My husband, John, is 49 years old. He has prostate cancer that has metastasized to his bones. He had a radical prostatectomy two years ago. We are currently being seen at Stanford Medical Center. Our insurance, Blue Shield, has denied Stanford's request for an Axumin Pet Scan, despite several calls and a peer to peer call. We were told it's because John is terminally ill; there is no cure for bone cancer and this is the natural progression of his illness. I've reached out to Axumin Support line but have not received a callback. We are meeting with our Stanford cancer team in 3 weeks to discuss what our options are. Has anyone had this same problem with their insurance? Any advice would be greatly appreciated!
Axumin PET scan denied by Blue Shield - Advanced Prostate...
Axumin PET scan denied by Blue Shield
To justify a test to insurance, it has to be decision-based. What decision are you trying to make based on the Axumin scan?
Please provide us with more information, history, psa scores, gleason and other tests, medications etc.
At only 49 he should have a long time to live. but you need to get details and generate a plan-which is what the med team will provide, which you can then bounce back to the brains that are on this site.
There is no cure now, so the game plan is one of buying him as much time as possible, perhaps many years yet, so good luck
Where do u live ?? NIH might be able to do one under a clinical trial
The two scans, C11 Choline and Aximun are FDA approved for recurrent PCa and are part of the NCCCN guidelines for imaging.
As Tall Allen says, what is the purpose, contact your insurance company, cite the purpose, identify sites of recurrence, let them know the scan is approved by the FDA for recurrent PCa and is part of the NCCN guidelines for imaging.
There is no cure but that is not the issue. Today, there are many FDA approved treatment regimes for treating advanced PCa which extend the lives significantly of people with the disease.
More information on your husband's clinical data and treatment history will help this group in providing information to help you and your husband and his medical team.
nccn.org/patients/guideline...
Spend some time reading this as it relates to your husband's specific PCa clinical data and disease state. It can help you in your discussions with your medical team and insurance company when framing your appeal.
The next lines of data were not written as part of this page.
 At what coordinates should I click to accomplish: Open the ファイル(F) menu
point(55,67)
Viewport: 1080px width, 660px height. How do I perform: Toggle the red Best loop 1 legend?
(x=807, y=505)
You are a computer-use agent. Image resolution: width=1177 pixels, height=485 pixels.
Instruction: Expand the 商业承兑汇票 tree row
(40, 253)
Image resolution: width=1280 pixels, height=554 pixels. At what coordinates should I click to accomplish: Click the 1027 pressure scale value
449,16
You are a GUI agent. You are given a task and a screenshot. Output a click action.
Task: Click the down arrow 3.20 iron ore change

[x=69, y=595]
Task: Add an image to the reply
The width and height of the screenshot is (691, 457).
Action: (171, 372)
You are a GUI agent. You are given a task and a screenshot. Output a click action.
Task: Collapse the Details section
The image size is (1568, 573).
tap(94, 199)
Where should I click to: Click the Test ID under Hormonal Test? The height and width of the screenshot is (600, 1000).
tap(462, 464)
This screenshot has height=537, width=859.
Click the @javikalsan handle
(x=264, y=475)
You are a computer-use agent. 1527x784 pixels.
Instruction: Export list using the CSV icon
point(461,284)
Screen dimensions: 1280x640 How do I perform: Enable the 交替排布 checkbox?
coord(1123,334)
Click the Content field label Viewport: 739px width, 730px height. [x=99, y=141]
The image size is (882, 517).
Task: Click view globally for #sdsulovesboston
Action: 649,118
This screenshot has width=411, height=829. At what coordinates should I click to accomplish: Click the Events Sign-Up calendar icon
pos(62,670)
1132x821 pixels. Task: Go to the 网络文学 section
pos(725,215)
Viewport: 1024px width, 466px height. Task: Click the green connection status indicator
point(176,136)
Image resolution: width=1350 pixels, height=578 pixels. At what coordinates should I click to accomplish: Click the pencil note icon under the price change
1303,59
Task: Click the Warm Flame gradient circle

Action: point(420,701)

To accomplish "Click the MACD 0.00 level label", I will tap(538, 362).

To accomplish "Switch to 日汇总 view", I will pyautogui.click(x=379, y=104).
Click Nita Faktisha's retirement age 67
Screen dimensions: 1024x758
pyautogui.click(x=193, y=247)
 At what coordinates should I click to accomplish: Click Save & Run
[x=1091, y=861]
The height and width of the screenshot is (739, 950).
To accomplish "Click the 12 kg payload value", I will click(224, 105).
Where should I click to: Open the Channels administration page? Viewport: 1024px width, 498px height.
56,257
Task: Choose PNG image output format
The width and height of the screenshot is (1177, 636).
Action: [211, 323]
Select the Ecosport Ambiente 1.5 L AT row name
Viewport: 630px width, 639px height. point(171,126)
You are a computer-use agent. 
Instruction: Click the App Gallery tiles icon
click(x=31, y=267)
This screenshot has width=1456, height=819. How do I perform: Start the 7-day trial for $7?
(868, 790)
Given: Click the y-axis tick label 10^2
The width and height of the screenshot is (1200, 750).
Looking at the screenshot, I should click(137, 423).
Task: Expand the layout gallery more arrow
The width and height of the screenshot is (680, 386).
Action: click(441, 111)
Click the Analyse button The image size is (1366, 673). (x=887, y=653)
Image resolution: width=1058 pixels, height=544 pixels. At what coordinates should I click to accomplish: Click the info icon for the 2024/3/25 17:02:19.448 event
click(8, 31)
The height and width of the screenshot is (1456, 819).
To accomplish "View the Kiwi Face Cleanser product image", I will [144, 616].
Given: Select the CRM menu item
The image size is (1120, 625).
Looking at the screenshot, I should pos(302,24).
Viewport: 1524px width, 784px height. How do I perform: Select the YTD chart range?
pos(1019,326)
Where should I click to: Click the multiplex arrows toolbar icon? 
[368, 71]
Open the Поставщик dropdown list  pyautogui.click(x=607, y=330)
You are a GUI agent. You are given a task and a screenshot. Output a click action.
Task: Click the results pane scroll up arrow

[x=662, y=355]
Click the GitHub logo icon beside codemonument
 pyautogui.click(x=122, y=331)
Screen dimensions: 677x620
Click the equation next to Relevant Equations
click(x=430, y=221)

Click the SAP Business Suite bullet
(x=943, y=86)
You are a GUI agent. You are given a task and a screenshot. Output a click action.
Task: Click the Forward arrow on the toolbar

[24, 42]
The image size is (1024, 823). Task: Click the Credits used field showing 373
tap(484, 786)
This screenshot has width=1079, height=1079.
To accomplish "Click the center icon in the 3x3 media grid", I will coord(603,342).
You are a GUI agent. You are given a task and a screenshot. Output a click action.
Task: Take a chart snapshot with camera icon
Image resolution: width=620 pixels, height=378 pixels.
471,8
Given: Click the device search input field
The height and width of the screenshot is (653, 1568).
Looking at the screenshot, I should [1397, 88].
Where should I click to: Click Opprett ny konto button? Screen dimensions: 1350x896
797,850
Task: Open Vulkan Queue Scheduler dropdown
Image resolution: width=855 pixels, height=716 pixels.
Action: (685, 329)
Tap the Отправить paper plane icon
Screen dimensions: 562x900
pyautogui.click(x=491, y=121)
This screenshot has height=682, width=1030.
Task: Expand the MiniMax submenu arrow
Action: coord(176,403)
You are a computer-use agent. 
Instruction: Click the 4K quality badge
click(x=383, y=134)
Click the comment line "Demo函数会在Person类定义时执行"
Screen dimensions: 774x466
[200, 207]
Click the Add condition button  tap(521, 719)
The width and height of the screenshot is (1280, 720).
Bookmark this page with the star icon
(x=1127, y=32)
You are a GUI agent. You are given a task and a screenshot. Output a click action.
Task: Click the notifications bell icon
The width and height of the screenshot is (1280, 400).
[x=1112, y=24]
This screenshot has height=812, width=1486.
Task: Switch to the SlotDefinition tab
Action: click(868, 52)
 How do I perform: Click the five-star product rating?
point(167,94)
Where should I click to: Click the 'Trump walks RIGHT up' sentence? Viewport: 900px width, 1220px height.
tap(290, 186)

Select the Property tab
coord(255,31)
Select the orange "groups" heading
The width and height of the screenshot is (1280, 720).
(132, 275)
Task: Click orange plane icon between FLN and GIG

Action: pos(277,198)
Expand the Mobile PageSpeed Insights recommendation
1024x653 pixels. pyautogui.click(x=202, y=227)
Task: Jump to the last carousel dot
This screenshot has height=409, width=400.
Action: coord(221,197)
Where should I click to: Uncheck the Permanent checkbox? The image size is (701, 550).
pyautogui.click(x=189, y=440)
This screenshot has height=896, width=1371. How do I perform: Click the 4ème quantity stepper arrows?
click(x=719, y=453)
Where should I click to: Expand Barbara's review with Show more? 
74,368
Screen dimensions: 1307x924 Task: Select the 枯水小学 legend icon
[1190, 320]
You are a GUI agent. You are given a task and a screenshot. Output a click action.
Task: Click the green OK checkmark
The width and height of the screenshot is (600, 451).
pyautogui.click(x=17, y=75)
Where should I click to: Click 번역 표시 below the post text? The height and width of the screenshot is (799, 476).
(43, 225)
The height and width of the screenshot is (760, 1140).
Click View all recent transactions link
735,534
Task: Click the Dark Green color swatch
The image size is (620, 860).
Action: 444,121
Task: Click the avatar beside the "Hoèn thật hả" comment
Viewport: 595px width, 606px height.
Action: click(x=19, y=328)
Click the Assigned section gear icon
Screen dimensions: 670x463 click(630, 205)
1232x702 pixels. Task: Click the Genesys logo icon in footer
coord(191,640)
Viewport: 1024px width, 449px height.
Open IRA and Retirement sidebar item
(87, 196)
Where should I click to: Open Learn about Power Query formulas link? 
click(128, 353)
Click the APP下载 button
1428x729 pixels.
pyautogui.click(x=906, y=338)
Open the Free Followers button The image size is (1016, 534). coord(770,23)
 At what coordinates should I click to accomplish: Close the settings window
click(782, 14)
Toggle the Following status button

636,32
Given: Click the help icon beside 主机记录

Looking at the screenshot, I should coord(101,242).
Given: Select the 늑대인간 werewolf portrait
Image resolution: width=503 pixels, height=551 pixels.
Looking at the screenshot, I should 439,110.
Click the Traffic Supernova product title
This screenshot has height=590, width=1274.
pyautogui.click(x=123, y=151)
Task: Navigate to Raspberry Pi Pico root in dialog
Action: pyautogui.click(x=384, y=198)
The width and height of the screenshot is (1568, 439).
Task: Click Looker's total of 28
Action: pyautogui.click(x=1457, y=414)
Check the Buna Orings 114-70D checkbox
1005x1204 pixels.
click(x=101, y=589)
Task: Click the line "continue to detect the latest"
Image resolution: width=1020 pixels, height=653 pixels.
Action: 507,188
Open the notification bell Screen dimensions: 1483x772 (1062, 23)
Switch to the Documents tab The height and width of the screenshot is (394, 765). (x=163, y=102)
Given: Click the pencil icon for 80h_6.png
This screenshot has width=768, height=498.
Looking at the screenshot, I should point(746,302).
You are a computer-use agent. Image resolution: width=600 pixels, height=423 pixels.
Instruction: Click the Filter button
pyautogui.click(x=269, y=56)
Frankly, their reasoning sounds like "hope she'll go away..." Many people on this list will tell you that after the first denial, a well reasoned argument with supporting facts results in the insurance company authorizing the treatment. Mine tried to deny a C11 Choline scan, when I sighted the NCCN guidelines for imaging and my recurrent PCa along with the purpose and its impact on treatment, they backed down.
This group can help, with more information.
Kevin
Aetna originally denied our Axumin PET, even after "peer to peer". We went through the appeals process and sent a letter with scientific papers documenting efficacy. We made sure to point out why it was medically necessary and the potential harm that could come to my husband if it was not approved, indicating a potential legal issue in their hands down the line. They approved the scan.
Yes, my husband was denied the Axumin scan despite his radiologist requesting exactly that. We had to pay up front and then I fought like a tiger questioning why they would veto an intelligent doctor's request for the way they want to treat their patient. Eventually, I won with Healthnet HMO. It is very expensive; I think $7,000 in 2018. Other scans do not cost nearly as much.
Coverage for test are usually driven by Medical Policy. Contact your insurance company and request a copy of the policy governing payment and the medical necessity requirements that were used to deny the coverage. Read the policy carefully to see if there is any type of individual consideration that can be made. Always, always, always appeal the denial of a service and work with your physician to provide the necessary documentation to meet medical necessity requirements as set forth in the medical policy. Was the service submitted with vague or an incorrect information?